You are viewing a plain text version of this content. The canonical link for it is here.
Posted to user@spark.apache.org by Kevin Burton <bu...@spinn3r.com> on 2014/12/27 21:23:05 UTC

init / shutdown for complex map job?

I have a job where I want to map over all data in a cassandra database.

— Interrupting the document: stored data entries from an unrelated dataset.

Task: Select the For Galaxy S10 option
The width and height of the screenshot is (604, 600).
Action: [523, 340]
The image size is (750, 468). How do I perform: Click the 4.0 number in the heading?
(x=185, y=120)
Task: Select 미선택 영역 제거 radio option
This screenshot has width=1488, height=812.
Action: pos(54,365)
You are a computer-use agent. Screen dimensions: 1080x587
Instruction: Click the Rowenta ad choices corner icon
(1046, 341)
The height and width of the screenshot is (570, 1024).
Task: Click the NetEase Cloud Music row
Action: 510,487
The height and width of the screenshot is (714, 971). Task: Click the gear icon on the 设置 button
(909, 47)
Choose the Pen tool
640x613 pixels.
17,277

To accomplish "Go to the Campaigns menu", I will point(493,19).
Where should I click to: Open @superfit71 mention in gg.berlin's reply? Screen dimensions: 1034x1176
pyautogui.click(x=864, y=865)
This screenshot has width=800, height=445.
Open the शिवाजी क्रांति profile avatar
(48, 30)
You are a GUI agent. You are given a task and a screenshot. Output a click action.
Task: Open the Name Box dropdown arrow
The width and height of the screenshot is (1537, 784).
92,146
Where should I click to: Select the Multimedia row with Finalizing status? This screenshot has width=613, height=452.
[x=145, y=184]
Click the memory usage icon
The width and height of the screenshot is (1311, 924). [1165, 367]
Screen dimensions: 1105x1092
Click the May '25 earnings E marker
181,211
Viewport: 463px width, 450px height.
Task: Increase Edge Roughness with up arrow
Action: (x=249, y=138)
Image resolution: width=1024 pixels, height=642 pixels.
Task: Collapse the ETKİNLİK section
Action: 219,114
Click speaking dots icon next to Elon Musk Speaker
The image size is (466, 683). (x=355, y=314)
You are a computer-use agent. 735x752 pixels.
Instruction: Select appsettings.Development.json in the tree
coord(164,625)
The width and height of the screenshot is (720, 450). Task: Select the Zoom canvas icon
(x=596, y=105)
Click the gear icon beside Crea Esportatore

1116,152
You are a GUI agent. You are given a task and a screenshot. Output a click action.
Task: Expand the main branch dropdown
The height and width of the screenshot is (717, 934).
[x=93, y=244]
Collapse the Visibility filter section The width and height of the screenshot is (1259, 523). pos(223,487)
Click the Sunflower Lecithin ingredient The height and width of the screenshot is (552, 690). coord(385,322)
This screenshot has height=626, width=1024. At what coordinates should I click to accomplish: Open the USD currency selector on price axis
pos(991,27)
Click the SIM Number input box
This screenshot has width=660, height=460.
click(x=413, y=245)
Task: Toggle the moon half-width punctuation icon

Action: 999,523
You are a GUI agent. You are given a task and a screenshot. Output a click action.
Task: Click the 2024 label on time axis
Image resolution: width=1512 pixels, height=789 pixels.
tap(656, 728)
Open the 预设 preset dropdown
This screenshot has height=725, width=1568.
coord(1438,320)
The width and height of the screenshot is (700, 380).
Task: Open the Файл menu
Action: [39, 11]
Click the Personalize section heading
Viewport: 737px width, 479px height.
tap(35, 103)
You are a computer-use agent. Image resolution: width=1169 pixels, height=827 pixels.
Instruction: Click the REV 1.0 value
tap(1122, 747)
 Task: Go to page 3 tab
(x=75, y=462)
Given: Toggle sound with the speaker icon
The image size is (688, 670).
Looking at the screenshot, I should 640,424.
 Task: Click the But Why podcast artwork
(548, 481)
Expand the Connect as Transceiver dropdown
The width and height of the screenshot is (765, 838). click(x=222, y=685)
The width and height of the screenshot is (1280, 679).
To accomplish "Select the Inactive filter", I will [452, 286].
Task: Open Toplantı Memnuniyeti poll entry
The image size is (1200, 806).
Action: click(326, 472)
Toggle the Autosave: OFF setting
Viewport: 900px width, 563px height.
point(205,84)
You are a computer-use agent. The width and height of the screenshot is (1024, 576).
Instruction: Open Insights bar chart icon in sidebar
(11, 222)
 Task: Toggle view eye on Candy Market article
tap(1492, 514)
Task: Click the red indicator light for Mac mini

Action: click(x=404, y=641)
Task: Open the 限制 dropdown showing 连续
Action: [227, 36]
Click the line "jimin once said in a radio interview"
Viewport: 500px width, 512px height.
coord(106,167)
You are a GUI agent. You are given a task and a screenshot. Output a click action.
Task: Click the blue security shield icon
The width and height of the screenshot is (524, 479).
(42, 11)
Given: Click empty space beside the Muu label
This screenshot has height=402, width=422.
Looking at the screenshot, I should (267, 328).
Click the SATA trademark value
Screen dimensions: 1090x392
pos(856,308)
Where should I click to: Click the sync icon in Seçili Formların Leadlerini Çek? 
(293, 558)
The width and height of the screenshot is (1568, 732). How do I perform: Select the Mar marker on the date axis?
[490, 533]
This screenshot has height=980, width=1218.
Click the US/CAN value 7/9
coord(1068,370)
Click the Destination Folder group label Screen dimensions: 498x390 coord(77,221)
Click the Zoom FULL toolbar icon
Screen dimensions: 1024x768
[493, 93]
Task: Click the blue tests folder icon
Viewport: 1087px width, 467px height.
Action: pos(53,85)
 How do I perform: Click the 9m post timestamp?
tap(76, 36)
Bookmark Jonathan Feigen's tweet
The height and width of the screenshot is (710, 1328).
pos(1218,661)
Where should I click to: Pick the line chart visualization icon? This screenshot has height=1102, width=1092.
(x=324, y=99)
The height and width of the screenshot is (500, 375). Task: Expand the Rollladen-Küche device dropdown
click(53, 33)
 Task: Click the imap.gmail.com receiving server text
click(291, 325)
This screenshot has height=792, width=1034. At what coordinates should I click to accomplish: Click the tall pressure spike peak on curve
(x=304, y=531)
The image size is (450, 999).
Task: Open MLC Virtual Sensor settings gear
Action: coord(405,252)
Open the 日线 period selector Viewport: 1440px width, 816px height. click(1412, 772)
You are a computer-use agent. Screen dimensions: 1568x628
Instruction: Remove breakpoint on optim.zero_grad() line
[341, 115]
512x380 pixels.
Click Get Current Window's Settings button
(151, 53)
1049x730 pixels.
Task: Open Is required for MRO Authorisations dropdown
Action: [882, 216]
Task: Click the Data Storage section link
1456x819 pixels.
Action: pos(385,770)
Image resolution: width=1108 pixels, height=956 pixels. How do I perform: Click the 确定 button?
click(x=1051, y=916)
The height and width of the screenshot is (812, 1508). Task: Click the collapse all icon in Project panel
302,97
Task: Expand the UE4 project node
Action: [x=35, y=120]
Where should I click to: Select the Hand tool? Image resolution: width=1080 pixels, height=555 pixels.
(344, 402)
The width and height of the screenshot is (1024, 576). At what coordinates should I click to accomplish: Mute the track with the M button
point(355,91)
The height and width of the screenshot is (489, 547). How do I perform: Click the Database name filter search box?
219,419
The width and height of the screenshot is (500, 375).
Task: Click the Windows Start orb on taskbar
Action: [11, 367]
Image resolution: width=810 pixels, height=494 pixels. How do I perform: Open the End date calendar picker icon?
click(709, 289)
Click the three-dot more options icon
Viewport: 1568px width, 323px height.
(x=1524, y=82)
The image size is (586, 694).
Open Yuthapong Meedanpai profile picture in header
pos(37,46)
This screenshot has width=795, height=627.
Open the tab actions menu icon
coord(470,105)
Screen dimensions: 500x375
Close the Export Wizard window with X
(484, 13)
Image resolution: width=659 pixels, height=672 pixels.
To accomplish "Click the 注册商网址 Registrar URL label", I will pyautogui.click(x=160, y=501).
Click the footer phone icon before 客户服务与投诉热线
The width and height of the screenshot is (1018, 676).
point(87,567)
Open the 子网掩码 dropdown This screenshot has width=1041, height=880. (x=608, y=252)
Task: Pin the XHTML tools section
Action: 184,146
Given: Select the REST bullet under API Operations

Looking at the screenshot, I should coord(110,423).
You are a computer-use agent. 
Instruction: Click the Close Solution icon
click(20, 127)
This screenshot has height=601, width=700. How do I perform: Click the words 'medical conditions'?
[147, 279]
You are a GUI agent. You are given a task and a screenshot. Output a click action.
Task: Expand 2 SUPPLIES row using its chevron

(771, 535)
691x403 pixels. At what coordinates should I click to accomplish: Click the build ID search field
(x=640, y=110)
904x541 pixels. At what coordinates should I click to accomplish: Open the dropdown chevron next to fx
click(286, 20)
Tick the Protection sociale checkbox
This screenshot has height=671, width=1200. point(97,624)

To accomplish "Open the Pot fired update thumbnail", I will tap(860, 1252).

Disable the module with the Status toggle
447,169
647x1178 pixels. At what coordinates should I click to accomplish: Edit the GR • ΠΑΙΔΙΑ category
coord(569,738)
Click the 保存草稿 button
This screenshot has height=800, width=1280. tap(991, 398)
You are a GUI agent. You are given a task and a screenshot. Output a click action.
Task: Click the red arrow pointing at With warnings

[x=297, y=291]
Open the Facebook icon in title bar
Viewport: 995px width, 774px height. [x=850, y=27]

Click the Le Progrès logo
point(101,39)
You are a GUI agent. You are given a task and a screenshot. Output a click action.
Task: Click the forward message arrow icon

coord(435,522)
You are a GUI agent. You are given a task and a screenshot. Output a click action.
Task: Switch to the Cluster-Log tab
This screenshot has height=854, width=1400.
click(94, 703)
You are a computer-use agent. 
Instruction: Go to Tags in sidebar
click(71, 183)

I’m then selectively sending things to my own external system (ActiveMQ) if
the item matches criteria.

The problem is that I need to do some init and shutdown.  Basically on init
I need to create ActiveMQ connections and on shutdown I need to close them
or daemon threads will be left running.

What’s the best way to accomplish this. I could find it after I RTFMd…(but
perhaps I missed  it)

-- 

Founder/CEO Spinn3r.com
Location: *San Francisco, CA*
blog: http://burtonator.wordpress.com
… or check out my Google+ profile
<https://plus.google.com/102718274791889610666/posts>
<http://spinn3r.com>

Re: init / shutdown for complex map job?

Posted by Kevin Burton <bu...@spinn3r.com>.
Yes.  I can do a just in time init… I can see that the first map was done.

However, I can’t see that the last map was done I think.. and the shutdown
is the key part.  Without it all my daemon threads won’t properly exit and
I will not have all messages sent over the wire.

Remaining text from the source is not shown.